Of Pixels And Dead Trees

So, this arrived in the mail last week:

Yes, that’s the dead-tree version of the Amazon KDP version of Television Man, featuring the great artwork “The Unknown” from Émilie Léger.  Everyone who’s seen it loves this cover.  One person noted that the speckles in the drawing resemble static on a television screen; and, of course, the twisted red tendrils fit in exactly with the bramble forest where one of the characters spends an extended period of time.  It really couldn’t have fit better if it had been done specifically for the book.

The process of producing a print book went much faster this time than ever before, because of all the time I spent on it getting Shards and Ravels ready, and most especially because of Scrivener, which remembers all the settings I finally came up with to produce a workable ebook and printed book interior.  I can’t recommend it highly enough as a writing tool.  Seriously, if you can, get it.  It’s ever so much better than just using a word processor to put a book together.

The astute reader may be thinking that if I have a copy of the paperback, he or she can perhaps obtain one, too.  This is technically true―I gave Amazon’s new beta KDP print publishing service a whirl this time, instead of using their separate CreateSpace service, and one of the current vagaries of the beta service is that there’s no pre-publication proof, which means that if I can get a copy, anyone can get a copy―but there’s a small issue with the interior.  “Small” being the description of the interior margin, or gutter:

Playing both sides against the middle

It appears that the interior margin was reduced during the printing process from the 0.75″ in the file I generated from Scrivener to a standard all-around margin of 0.5″.  This is fine for the outer margins, but I think it puts the interior text too close to the binding, meaning you have to stretch the book farther open to read it than I think you should.  I pointed this out to my wife while she was examining the finished product.

Wife: “You shouldn’t have told me that. I wouldn’t have noticed it otherwise.”

That’s the reaction I’ve gotten from others who have looked at the printed copy―once I mention the small gutter, they see it, but before I mention it, they don’t.  But what can I say?

But not about movies. Seriously, don’t ask me for movie recommendations.
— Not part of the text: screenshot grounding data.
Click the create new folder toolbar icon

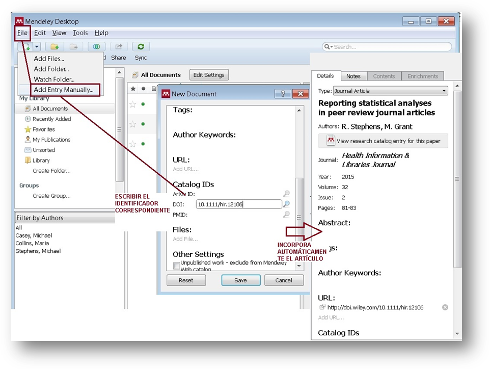coord(54,47)
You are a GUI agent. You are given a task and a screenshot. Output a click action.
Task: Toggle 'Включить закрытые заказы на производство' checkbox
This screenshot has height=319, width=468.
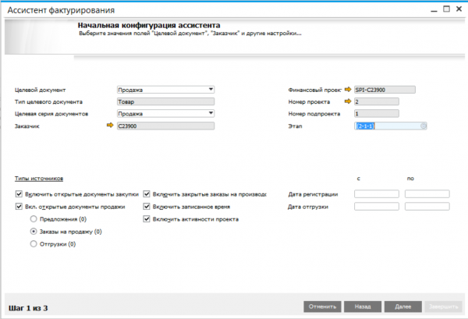[x=147, y=193]
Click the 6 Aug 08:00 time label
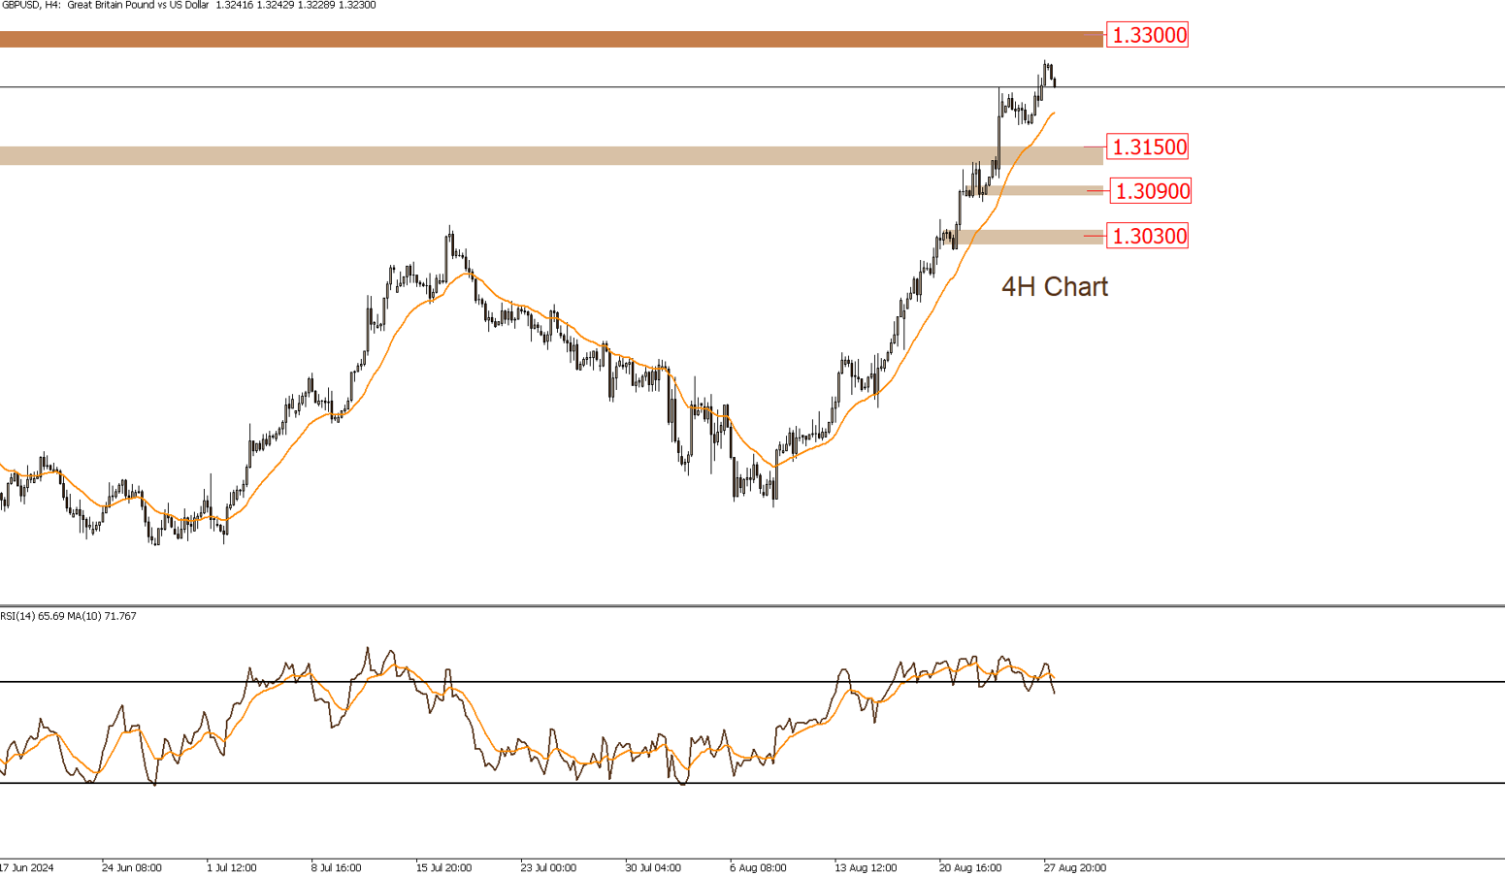Image resolution: width=1505 pixels, height=876 pixels. [x=758, y=867]
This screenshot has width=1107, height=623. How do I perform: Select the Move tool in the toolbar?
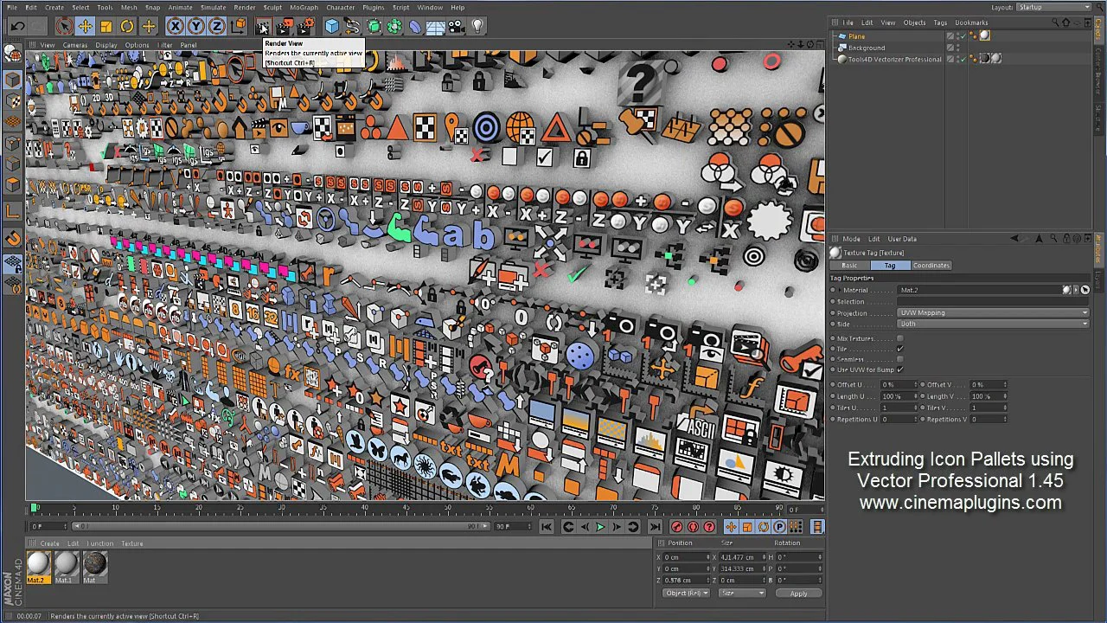point(84,26)
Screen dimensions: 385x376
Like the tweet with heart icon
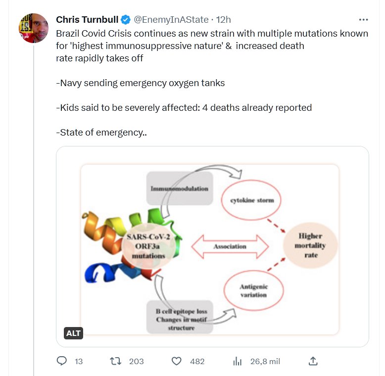(x=177, y=361)
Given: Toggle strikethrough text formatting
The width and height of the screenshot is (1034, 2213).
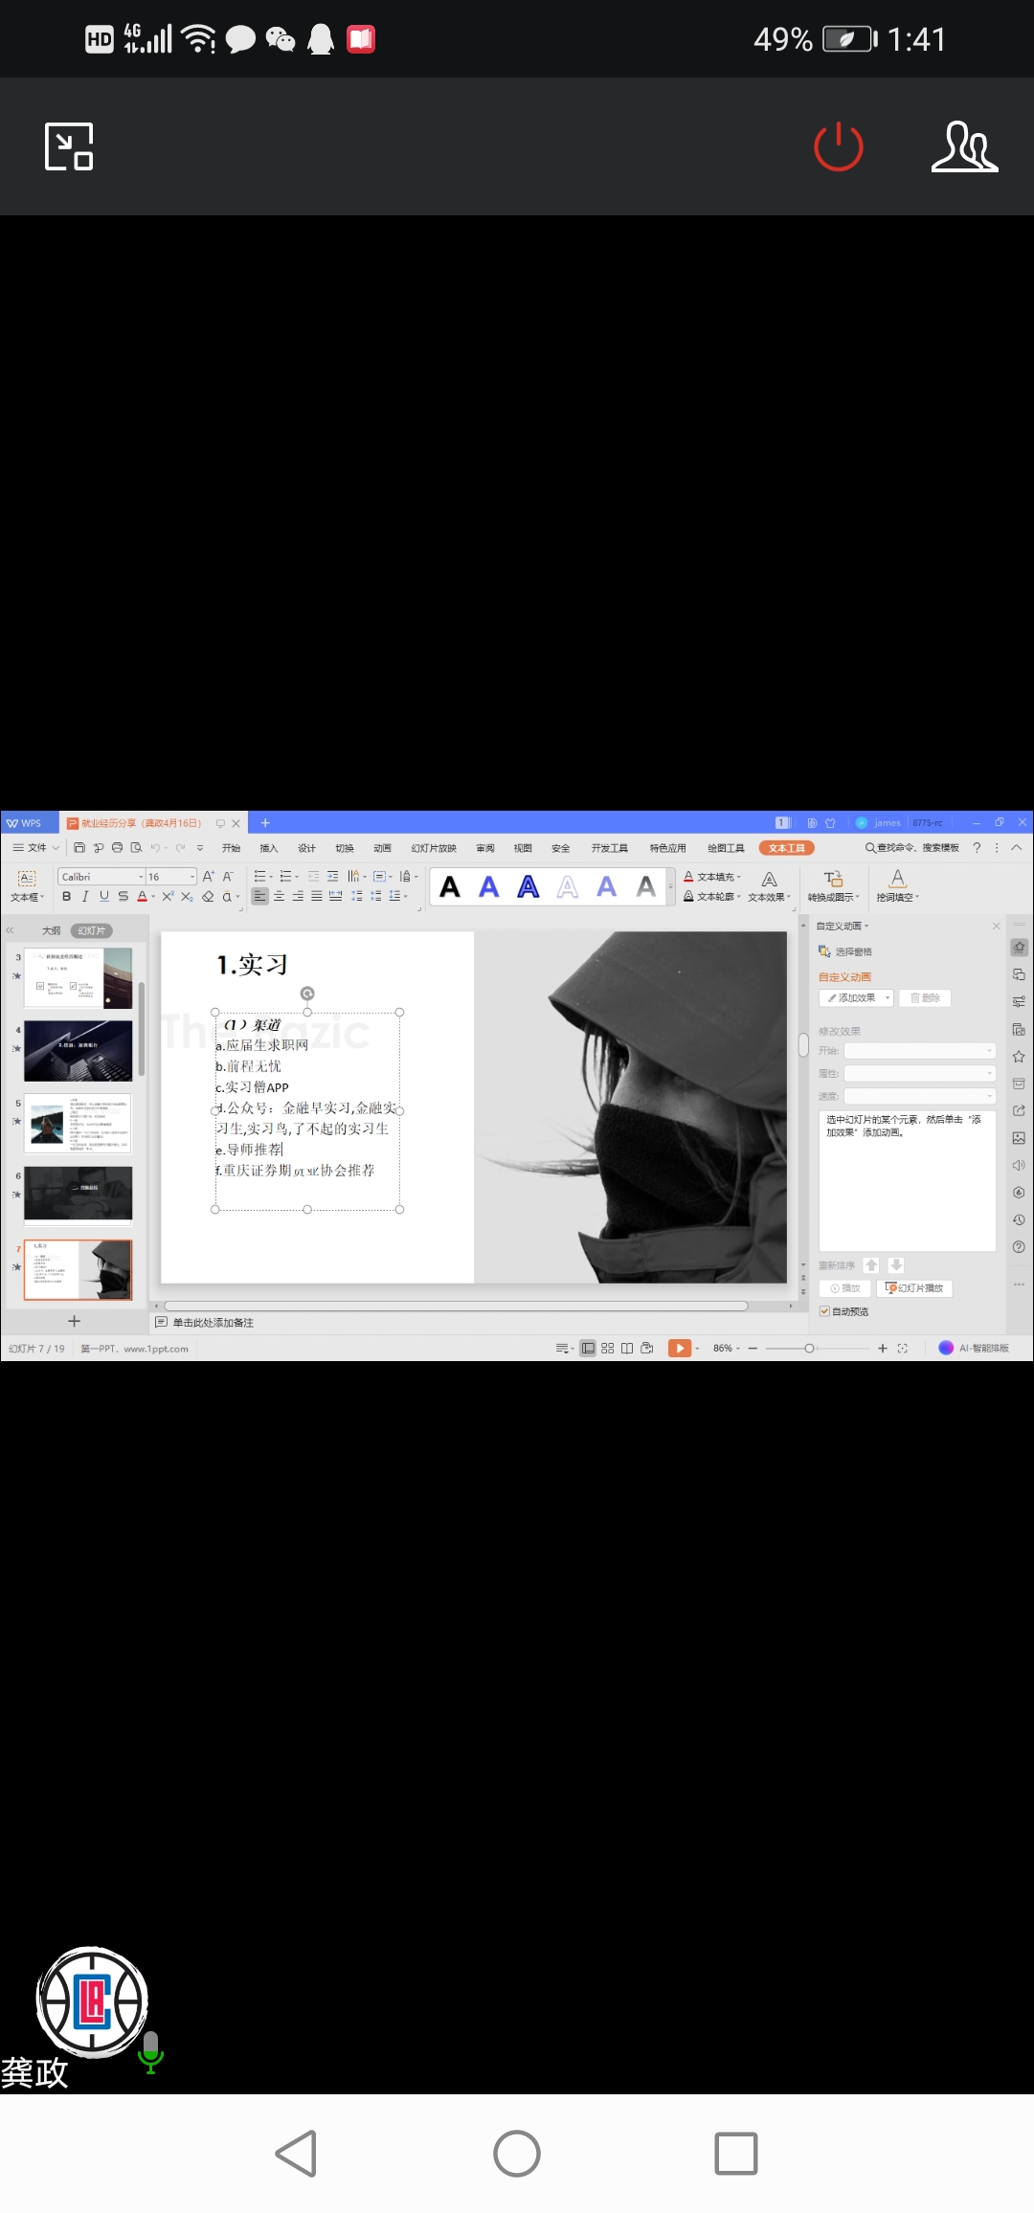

You’ll regret it.

Anyway, I’m working with the folks at the KDP service to figure out what happened with the gutter and get it corrected.  Until then, if you are a paper book kind of person, I’d hold off on acquiring this item for now.  Although no one who has seen the book has noticed that the interior margin is a bit too small until I bring it up, it bugs me, and it might bug you, too.  I might even go so far as to pull the paperback listing, if I thought there were likely to be people lining up to buy it.  Ah, wouldn’t that be a nice problem to have!

Just like last time, I am doing an ePub and non-Amazon print version through IngramSpark.  Those files are still under review at Ingram (which does over a pre-publication author proof and which will, I suspect, handle the gutter correctly), so they’re not available yet, but they’ll be coming soon.  While I’m waiting for Ingram, I thought I would put Television Man into Amazon’s Kindle Unlimited program, the first of my ebooks where I’ve done so.  I’m not planning to leave it there―even though 99% of my ebook sales have been for the Kindle, I still object on principle to the “available in the Kindle store only” exclusivity that the KU program requires―but since I don’t have the book ready anywhere else yet, I figured why not.  Who knows.  Maybe I’ll make soooo much money from Kindle Unlimited that I’ll decide to sell out.

So anyway, that’s where we are!  There’s a print book, but, uh, I wouldn’t order it yet if I were you.  Unless small margins don’t bother you, or you just like looking at pretty covers, in which case, go for it!